Dafür sind folgende Erfolgsfaktoren hilfreich:

  • Zeitplan und Meilensteine für den Nachfolgeprozess festlegen (Zeithorizont mindestens zwei Jahre)
  • Zukunftsfähigkeit des Unternehmens sichern
    >> Strategie aufsetzen
  • Familie in den Generationenwechsel einbeziehen
    >> regelmäßige Familiengespräche und entsprechende Kommunikationskultur
  • Finanzplanung
    (Altersvorsorge, Immobilienthemen, Liquidität)
  • Transparenz im Reporting
    >> Offenheit und Klarheit für alle Beteiligten
  • Individuelle Lebensplanung (für Jung und Alt) einbeziehen
  • Steuer- und Rechtsaspekte rechtzeitig klären

Zwei typische Verhaltensmuster in Nachfolgeprozessen von Familienunternehmen

Ungeduldige Hitzköpfe
Nachkommen, die willig sind ins Unternehmen einzutreten, zeichnen sich häufig durch eine höhere Bildung aus. Sie packen die Aufgaben durch ihr Wissen anders an als die ältere Generation mit viel Erfahrung. Anstatt sich geduldig gegenseitig zu befruchten, geht es den Jungen nicht schnell genug. Sie stellen Vater oder Mutter ein Ultimatum „Ich oder Du“ – was in alle Richtungen enden kann: in Versöhnung, totalem Streit, konstruktiver Trennung auf Unternehmensebene oder einem „echten“ Loslassen der „alten“ Generation.

Egoistische Senioren
Senioren können durch egoistische Ziele, wie Steuer- und Gewinnoptimierung, Machterhalt oder Besitzstandswahrung, weit über die Pensionierung hinaus eine einvernehmliche Lösung verhindern. Nicht alle Nachkommen können sich aus solchen finanziellen Abhängigkeiten und undurchsichtigen Familiensystemen lösen. Aus der Außenperspektive sind sie meist sehr schwer einzuschätzen.

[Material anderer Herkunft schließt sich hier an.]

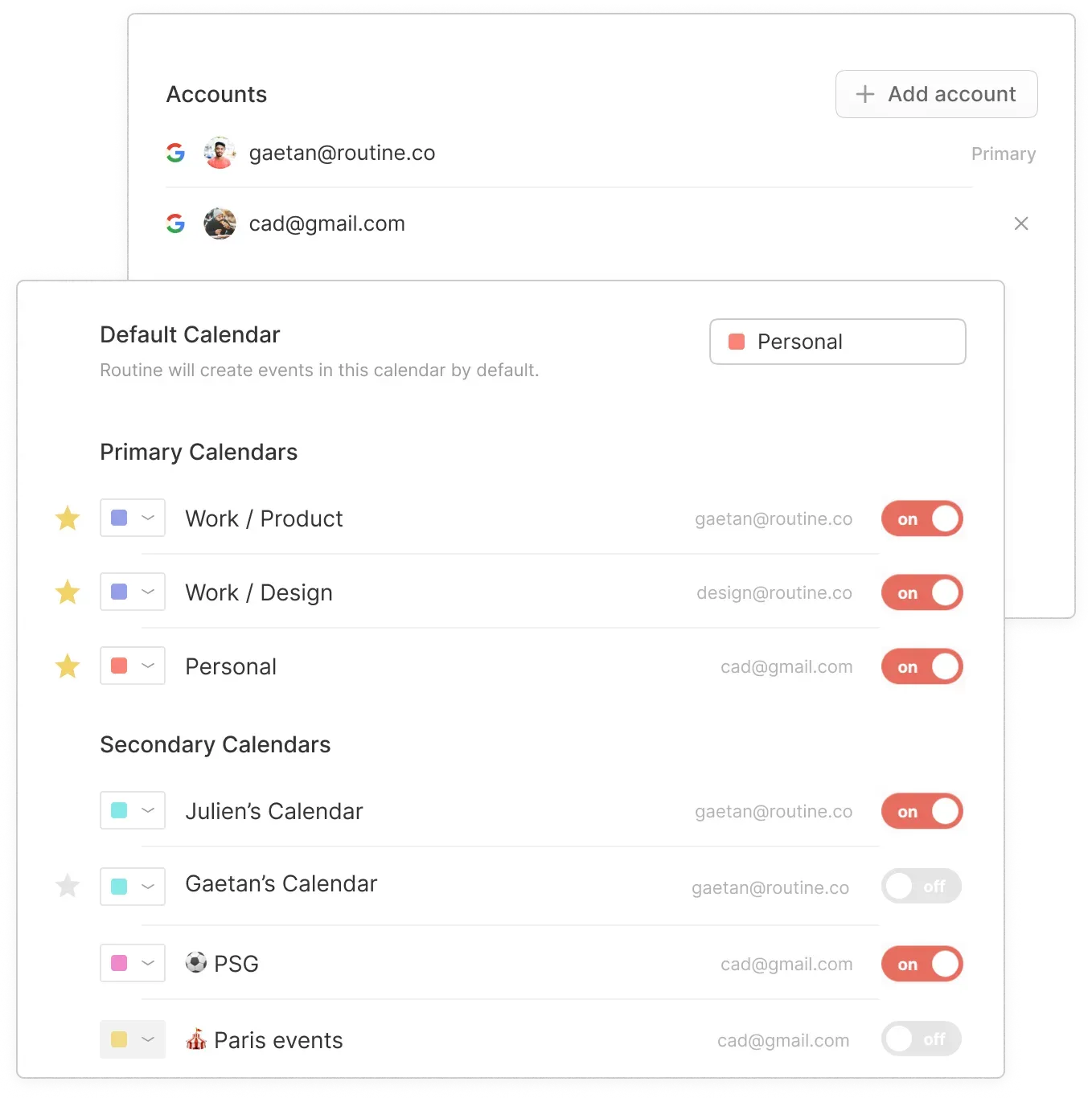Click Google logo next to gaetan@routine.co
Screen dimensions: 1092x1098
(175, 153)
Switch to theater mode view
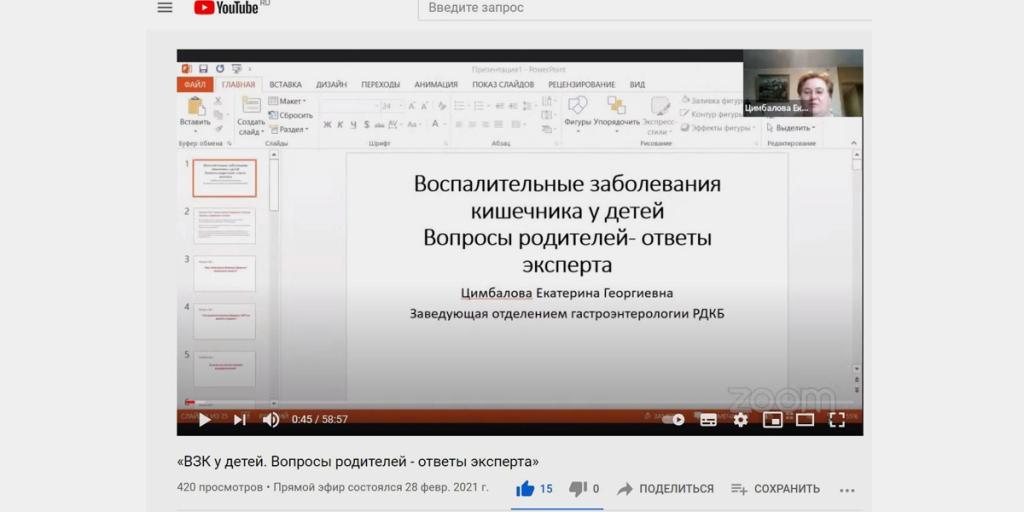1024x512 pixels. [805, 420]
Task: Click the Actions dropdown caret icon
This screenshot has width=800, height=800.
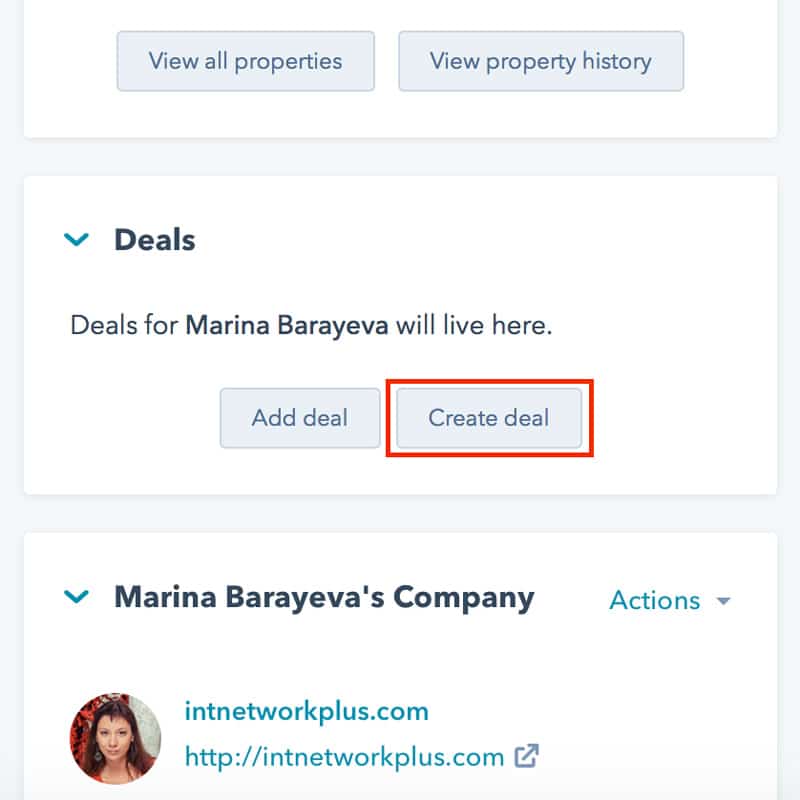Action: coord(723,601)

Fazit: Am besten geht’s miteinander

Ganz gleich, ob alte und junge Generation in Zukunft gemeinsame oder getrennte Wege gehen: ein Nachfolgeprozess sollte miteinander gestaltet werden. In manchem Fall (zum Beispiel wenn egoistische Senioren oder ungeduldige Hitzköpfe im Spiel sind) ist dafür eine professionelle externe Begleitung zu empfehlen.